In recent years, genome-wide association studies have led to an expansion in the identification of regions containing confirmed genetic risk variants within complex human diseases, such as systemic lupus erythematosus (SLE). Many of the strongest SLE genetic associations can be divided into groups based on their potential roles in different processes implicated in lupus pathogenesis, including ubiquitination, DNA degradation, innate immunity, cellular immunity, lymphocyte development, and antigen presentation. Recent advances have also shown several genetic associations with SLE subphenotypes and subcriteria. Many areas for further exploration remain to move lupus genetic studies toward clinically informative end points.
Polymorphisms in genes important for ubiquitination, DNA degradation, innate immunity, cellular immunity, antigen presentation, and lymphocyte development are associated and confirmed in systemic lupus erythematosus (SLE).

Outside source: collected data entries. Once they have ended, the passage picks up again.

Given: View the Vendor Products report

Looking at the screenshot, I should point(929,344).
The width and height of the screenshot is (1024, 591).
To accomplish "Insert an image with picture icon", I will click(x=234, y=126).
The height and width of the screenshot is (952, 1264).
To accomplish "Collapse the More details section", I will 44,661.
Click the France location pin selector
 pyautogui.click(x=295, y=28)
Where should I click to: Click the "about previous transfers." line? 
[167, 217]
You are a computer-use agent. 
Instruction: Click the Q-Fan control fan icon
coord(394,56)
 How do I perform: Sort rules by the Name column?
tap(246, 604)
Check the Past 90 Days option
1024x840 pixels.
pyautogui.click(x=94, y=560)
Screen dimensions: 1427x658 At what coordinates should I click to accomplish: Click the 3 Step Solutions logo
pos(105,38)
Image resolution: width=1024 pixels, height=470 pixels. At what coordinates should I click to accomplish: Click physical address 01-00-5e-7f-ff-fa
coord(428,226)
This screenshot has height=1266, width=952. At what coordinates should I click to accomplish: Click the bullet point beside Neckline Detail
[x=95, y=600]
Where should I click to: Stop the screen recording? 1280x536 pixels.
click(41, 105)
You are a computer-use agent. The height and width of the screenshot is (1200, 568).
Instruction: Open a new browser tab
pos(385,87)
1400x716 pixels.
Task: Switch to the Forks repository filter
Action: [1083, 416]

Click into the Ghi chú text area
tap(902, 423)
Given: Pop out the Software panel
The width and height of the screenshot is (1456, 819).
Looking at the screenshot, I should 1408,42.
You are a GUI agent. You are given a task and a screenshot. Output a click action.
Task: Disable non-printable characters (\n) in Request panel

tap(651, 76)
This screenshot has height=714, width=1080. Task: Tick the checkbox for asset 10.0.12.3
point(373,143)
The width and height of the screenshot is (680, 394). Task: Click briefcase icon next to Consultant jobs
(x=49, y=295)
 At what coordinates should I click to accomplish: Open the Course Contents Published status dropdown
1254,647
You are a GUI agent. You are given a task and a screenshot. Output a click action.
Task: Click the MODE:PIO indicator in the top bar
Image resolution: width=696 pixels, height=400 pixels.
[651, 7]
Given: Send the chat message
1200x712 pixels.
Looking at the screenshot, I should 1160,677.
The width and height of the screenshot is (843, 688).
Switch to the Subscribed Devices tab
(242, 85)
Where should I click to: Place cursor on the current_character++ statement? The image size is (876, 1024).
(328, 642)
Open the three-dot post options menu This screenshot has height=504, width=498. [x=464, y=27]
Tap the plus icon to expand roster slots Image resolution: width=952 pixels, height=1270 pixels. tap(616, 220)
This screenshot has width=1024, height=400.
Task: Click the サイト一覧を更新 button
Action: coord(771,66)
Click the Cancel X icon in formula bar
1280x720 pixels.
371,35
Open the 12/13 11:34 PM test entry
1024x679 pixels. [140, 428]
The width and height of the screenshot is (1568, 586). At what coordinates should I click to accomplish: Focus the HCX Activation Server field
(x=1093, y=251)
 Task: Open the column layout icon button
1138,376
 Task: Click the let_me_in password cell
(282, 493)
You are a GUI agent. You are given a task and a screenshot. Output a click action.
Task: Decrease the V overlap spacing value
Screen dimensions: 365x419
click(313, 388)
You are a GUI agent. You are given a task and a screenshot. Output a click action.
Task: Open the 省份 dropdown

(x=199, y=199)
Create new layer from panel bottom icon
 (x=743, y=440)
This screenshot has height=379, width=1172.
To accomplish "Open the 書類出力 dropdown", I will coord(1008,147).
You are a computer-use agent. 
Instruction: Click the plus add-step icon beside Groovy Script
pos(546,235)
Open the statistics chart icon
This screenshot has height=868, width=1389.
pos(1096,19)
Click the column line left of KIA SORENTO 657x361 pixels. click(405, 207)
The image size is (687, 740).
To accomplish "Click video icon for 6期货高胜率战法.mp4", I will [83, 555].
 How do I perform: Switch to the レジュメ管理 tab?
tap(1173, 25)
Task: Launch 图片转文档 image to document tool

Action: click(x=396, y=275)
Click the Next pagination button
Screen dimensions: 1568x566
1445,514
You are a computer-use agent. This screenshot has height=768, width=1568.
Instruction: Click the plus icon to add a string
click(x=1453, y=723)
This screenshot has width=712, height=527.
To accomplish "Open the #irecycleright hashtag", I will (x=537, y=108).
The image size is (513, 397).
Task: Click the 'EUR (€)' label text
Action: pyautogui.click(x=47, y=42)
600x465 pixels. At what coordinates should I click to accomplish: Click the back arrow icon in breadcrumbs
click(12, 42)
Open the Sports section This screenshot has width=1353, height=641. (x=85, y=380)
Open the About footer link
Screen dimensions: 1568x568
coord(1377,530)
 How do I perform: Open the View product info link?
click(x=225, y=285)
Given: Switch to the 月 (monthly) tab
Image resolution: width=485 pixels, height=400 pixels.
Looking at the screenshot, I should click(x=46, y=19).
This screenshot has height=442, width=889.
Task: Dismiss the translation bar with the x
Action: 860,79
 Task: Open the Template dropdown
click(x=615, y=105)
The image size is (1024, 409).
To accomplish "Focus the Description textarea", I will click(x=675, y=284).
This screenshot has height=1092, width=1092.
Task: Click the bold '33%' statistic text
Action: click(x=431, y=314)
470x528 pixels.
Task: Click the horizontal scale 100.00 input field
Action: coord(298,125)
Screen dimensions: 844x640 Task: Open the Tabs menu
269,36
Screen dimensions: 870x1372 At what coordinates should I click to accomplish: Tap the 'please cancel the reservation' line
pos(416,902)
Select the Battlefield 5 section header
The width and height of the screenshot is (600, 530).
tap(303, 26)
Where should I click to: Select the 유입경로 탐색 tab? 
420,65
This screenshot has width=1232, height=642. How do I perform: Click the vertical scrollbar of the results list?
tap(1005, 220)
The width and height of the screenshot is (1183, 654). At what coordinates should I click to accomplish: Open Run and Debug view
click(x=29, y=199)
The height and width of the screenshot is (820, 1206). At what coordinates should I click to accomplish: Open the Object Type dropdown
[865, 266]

Select genetic associations are enriched in patients with SLE with certain autoantibodies, antiphospholipid syndrome, pericarditis, thrombosis, arthritis, or lupus nephritis.
New lupus genetic studies are warranted, especially with large cohorts enriched for understudied races, and in patients with severe disease or poor prognosis.
New lupus genetic studies are also warranted in large cohorts of patients with SLE with phenotype information about common lupus comorbidities and response to therapeutics.